§ **Record list**:
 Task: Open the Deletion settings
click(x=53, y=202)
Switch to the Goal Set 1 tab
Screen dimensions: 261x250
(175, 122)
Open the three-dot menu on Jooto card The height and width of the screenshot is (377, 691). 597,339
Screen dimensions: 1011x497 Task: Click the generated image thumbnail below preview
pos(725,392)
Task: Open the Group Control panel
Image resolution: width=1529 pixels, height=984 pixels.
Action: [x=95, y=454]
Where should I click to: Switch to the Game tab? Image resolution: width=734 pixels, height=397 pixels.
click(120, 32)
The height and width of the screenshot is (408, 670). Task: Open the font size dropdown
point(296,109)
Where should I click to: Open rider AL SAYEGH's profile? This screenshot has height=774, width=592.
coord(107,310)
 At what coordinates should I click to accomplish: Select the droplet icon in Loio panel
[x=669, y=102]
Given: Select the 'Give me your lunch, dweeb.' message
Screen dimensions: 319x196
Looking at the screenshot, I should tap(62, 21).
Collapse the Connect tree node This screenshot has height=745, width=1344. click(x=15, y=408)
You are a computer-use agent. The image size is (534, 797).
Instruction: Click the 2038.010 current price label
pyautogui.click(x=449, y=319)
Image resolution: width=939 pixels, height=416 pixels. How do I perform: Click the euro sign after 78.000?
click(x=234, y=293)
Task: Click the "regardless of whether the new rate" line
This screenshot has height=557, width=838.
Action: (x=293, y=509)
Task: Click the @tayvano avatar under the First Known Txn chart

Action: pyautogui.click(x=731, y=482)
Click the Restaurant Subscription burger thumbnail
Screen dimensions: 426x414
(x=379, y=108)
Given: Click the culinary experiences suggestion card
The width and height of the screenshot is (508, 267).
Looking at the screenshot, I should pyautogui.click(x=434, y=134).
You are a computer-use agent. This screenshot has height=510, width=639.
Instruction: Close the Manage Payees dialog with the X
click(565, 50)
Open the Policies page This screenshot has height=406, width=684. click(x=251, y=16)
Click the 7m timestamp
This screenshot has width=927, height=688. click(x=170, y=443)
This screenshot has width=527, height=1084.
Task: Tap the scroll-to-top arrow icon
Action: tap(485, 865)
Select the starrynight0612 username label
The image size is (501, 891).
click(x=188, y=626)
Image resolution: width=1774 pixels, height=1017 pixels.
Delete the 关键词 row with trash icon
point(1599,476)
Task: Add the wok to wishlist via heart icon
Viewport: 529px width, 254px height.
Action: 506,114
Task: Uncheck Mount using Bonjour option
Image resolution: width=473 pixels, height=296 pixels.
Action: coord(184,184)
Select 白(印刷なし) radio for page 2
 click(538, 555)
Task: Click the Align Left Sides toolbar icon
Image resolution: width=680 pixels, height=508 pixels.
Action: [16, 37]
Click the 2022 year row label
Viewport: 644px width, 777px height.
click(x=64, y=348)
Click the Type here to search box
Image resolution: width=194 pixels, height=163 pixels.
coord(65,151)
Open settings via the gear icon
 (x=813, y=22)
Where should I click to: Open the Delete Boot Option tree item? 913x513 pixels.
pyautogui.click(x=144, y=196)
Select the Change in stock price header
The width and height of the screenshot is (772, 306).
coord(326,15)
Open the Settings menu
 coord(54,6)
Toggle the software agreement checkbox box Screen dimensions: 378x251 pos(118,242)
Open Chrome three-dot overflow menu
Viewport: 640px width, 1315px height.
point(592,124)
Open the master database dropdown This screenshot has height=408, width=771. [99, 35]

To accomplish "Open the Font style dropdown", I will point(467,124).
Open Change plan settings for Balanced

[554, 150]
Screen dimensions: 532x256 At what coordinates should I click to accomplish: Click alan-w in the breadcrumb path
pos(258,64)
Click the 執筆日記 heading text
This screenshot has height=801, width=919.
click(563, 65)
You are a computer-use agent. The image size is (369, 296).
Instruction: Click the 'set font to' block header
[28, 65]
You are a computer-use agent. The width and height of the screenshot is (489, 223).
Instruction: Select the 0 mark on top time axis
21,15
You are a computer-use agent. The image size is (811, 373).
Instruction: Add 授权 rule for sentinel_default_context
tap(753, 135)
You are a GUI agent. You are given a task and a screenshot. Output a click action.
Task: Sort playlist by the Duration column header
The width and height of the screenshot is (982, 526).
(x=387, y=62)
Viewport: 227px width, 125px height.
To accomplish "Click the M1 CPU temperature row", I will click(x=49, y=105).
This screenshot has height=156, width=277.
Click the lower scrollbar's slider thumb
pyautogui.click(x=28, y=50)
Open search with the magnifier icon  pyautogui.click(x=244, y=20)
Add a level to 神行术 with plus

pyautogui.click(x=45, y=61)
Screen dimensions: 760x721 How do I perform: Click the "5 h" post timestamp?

§ **The problem**:
Give everything from the start of the records above down to the line containing "Open the three-dot" again, with "Deletion" replaced by "Privacy" and all else unchanged.

§ **Response to this task**:
 Task: Open the Privacy settings
click(x=53, y=202)
Switch to the Goal Set 1 tab
Screen dimensions: 261x250
(175, 122)
Open the three-dot menu on Jooto card The height and width of the screenshot is (377, 691). 597,339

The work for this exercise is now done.